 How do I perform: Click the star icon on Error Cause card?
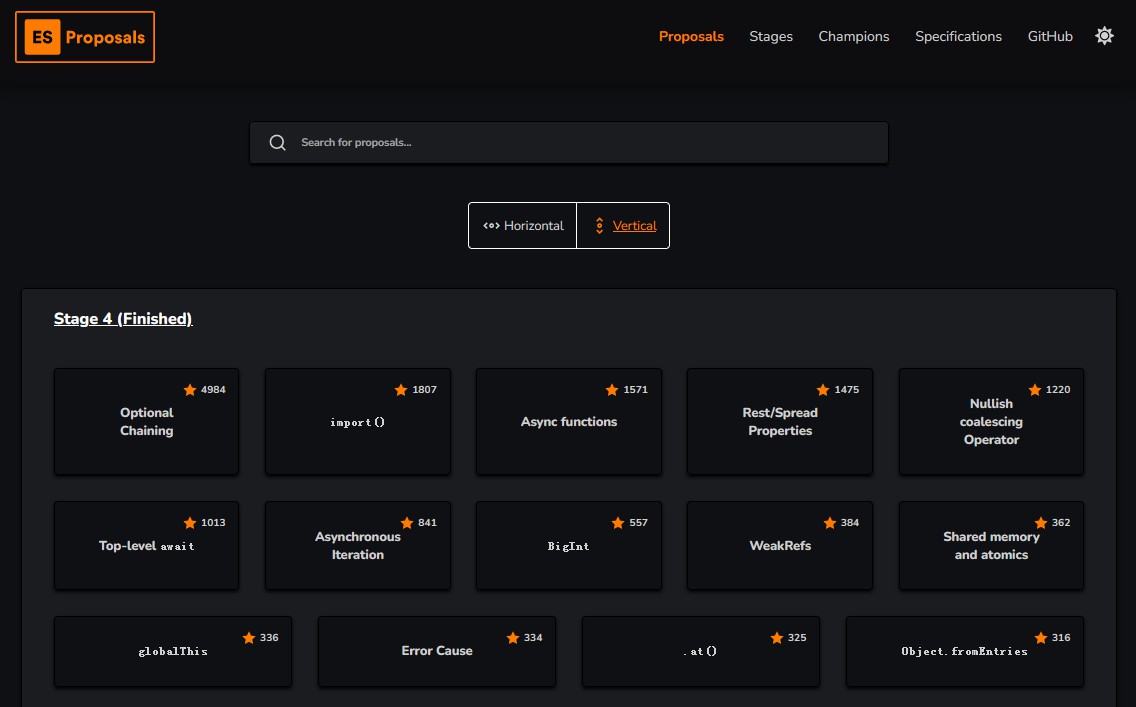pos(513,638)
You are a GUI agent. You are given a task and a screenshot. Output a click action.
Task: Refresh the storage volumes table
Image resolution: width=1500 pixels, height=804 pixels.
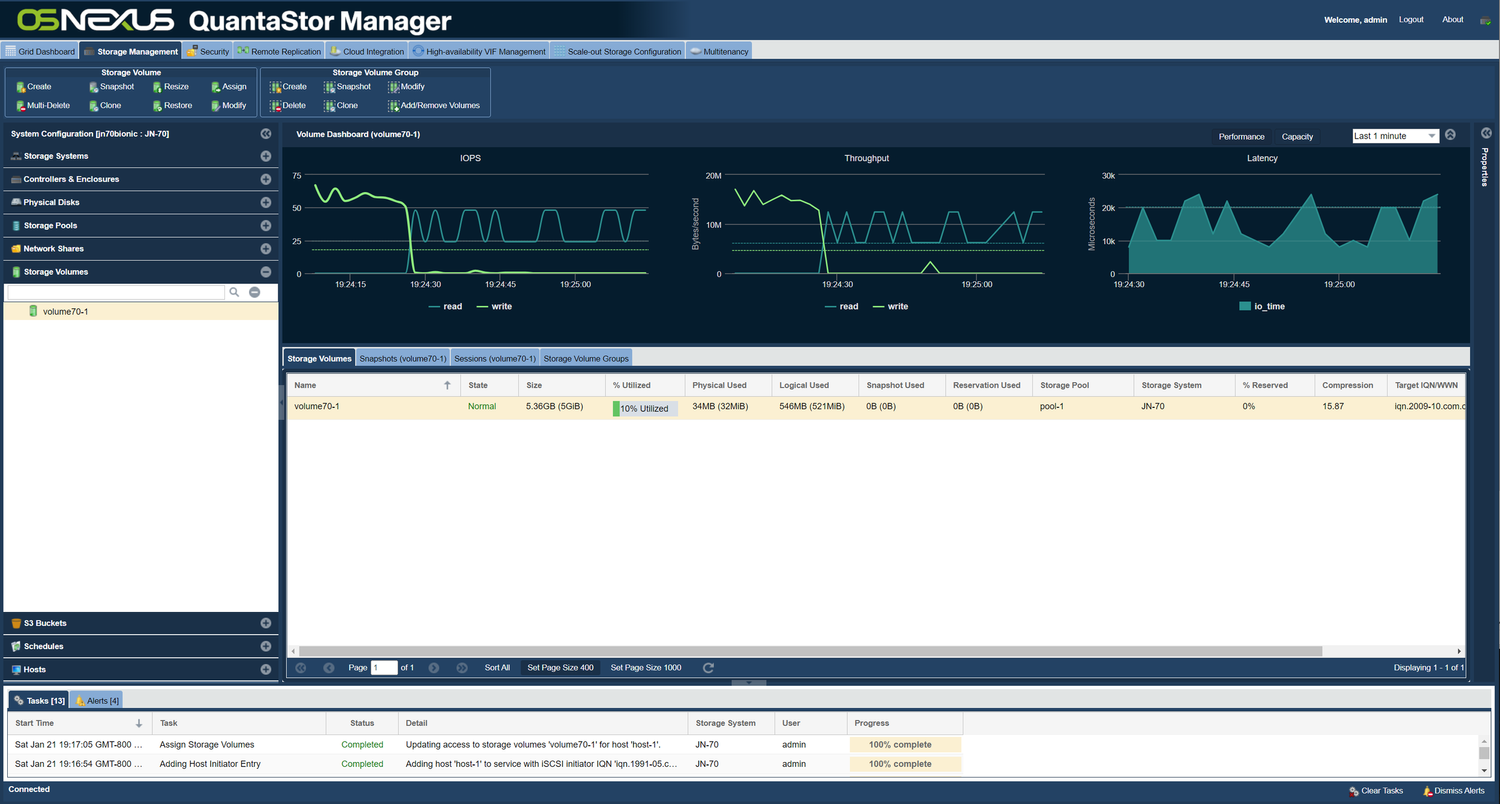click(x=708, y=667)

========================================

Convert every line of the items above into a Markdown table with the columns Row and Line, numbering the rows in order and skipping blank lines. Leave the pictures out.

| Row | Line |
|---|---|
| 1 |  How do I perform: Click the star icon on Error Cause card? |
| 2 | pos(513,638) |
| 3 | You are a GUI agent. You are given a task and a screenshot. Output a click action. |
| 4 | Task: Refresh the storage volumes table |
| 5 | Image resolution: width=1500 pixels, height=804 pixels. |
| 6 | click(x=708, y=667) |